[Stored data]
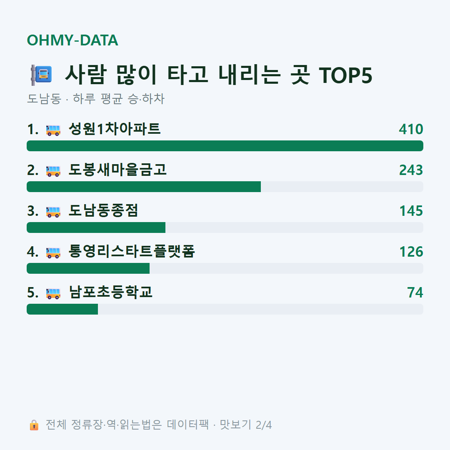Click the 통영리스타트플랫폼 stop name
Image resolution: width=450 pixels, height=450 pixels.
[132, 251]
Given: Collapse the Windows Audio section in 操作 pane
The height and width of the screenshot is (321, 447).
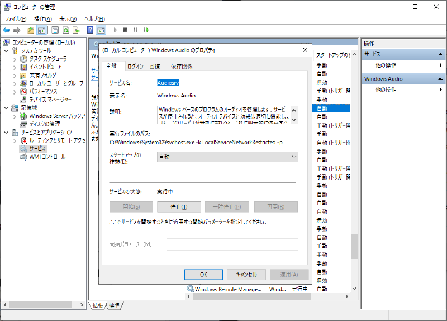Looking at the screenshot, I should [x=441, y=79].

ABOUT THIS EXERCISE:
Line by line and exactly, reproduce the span from the line with "Given: Collapse the" through the end of the data above, both ends included, with pictures left out.

TASK OUTPUT:
Given: Collapse the Windows Audio section in 操作 pane
The height and width of the screenshot is (321, 447).
Looking at the screenshot, I should [x=441, y=79].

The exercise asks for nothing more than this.